PUNE: A team of scientists from Bharati Vidyapeeth Deemed University (BVDU), who have developed two herbal medicines to reduce the viral load in body and improve the immunity system of HIV+ patients, is getting export orders from Zambia and Nigeria.

“We have developed two types of herbal drugs against HIV infection, Cytonini and Cytomow. Cytonini reduces the viral load in a patient, while Cytomow increases immunity levels,” faculty at department of microbiology, Yashwantrao Mohite College, BVDU and head of the research team, B B Ballal said.
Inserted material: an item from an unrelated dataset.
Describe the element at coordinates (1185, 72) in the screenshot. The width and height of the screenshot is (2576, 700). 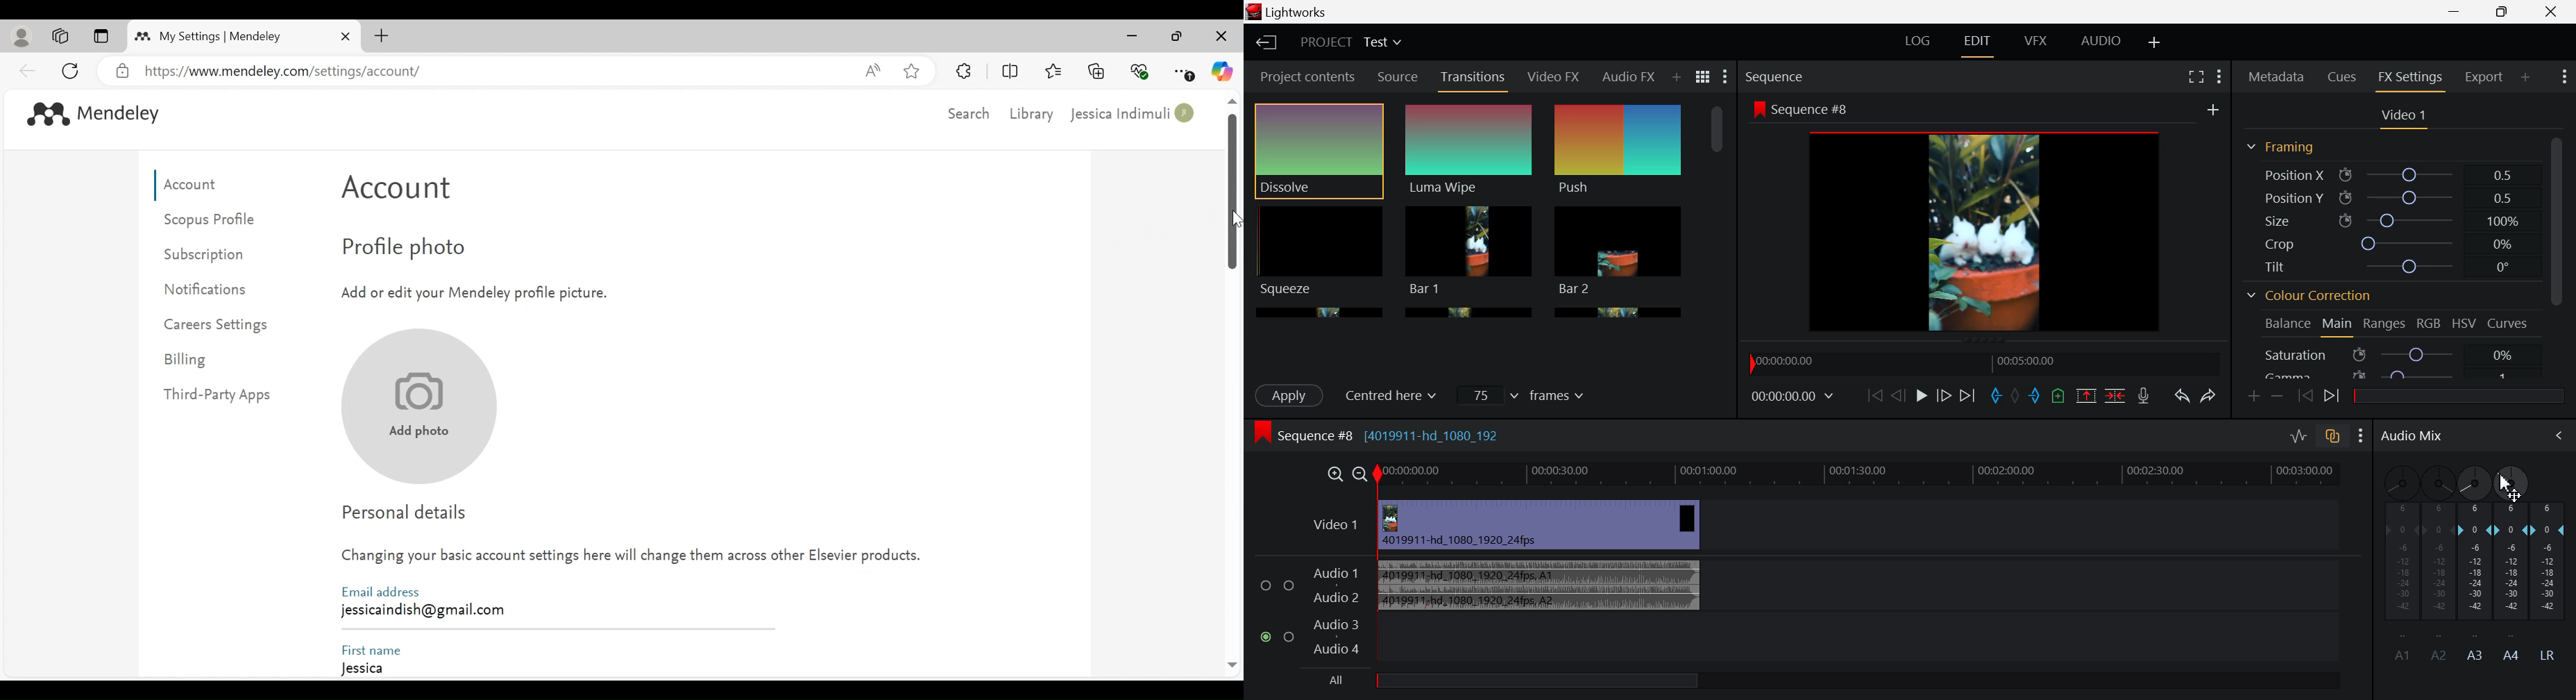
I see `Settings and More` at that location.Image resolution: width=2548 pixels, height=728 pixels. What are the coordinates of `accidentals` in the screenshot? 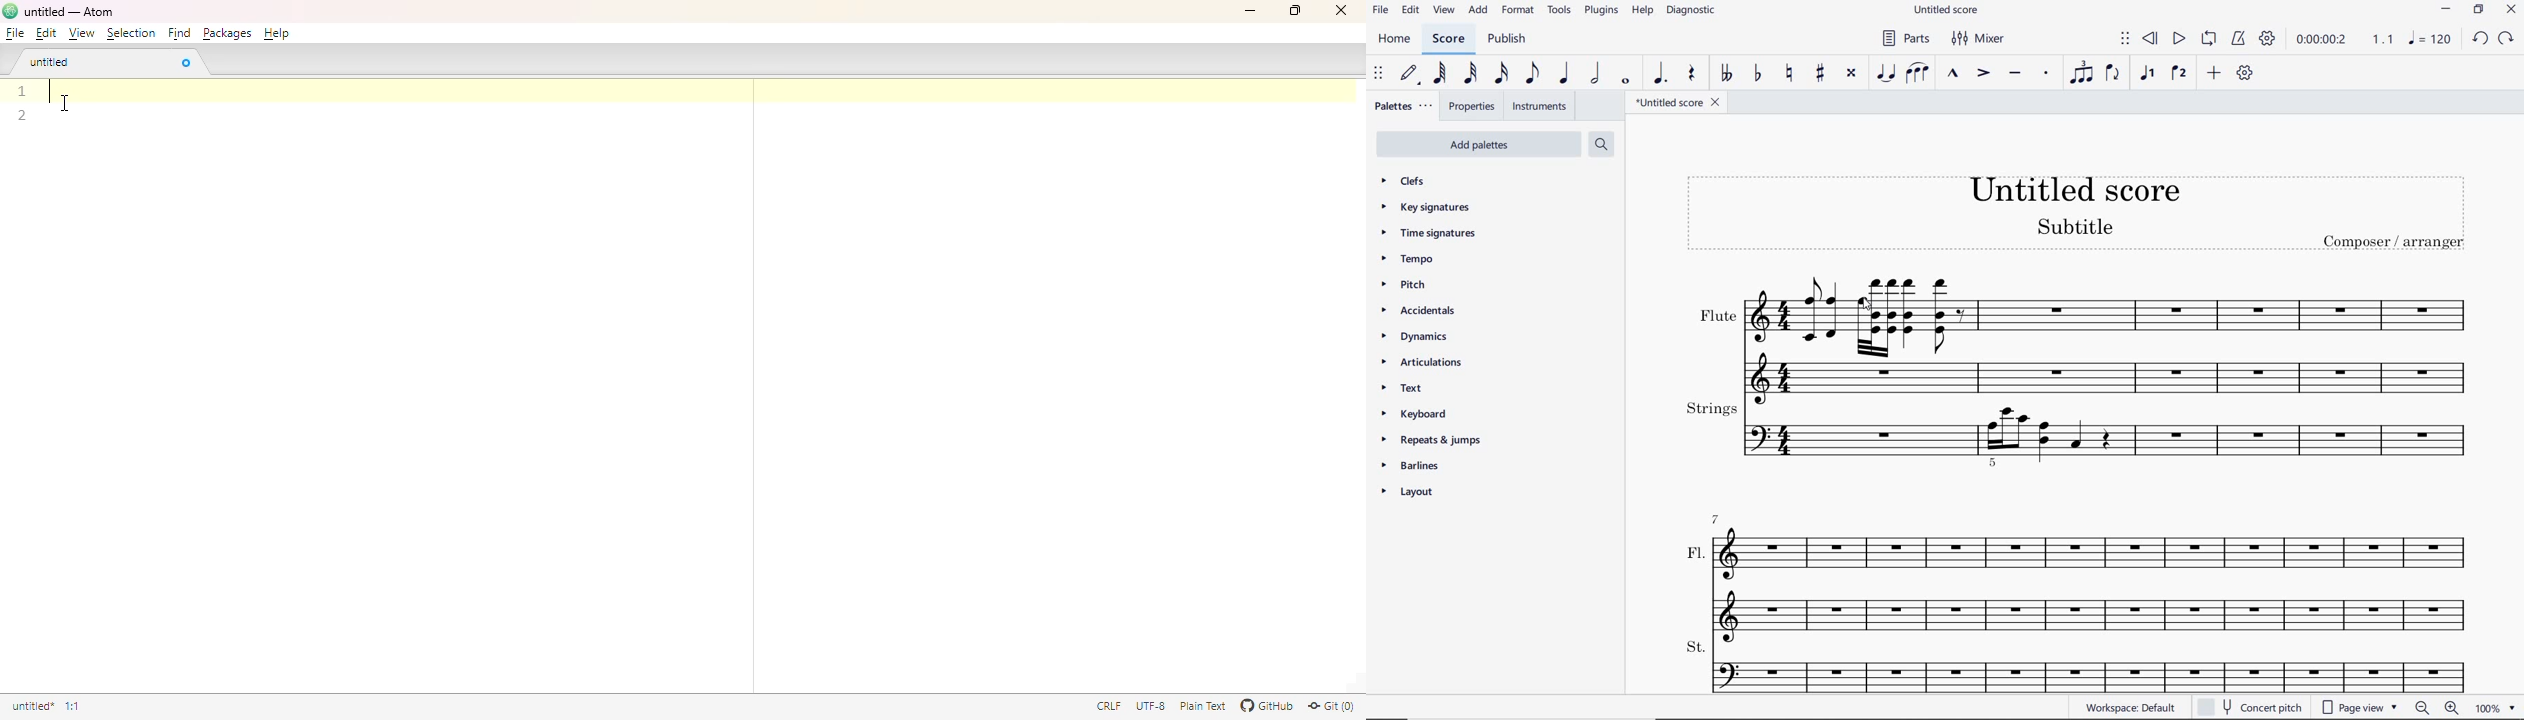 It's located at (1427, 309).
Apart from Ballal, the team comprises Chandrani Kundu, MSc microbiology students Vishal Bhat, Yashpal Yadav, Sanika Veer, Smita Bayas, Nitya Sharma, Priya Mindhe and Dimpal Bhat.

“As compared to Antiretroviral Therapy (ART) administered to HIV+ patients, our drugs neither have side effects nor lead to drug resistance. Tests showed the CD4 count went up in many patients from as low 150 to 440. Patients were in a better position to fight symptomatic diseases like TB associated with HIV,” he said.

With the news of these drugs reaching the foreign shores, a pharmaceutical dealer for African markets approached Ballal for supplying these anti-HIV drug packets abroad.

“Our exports have just started. We hope to contribute in saving many lives from ending prematurely due to HIV-AIDS," he said.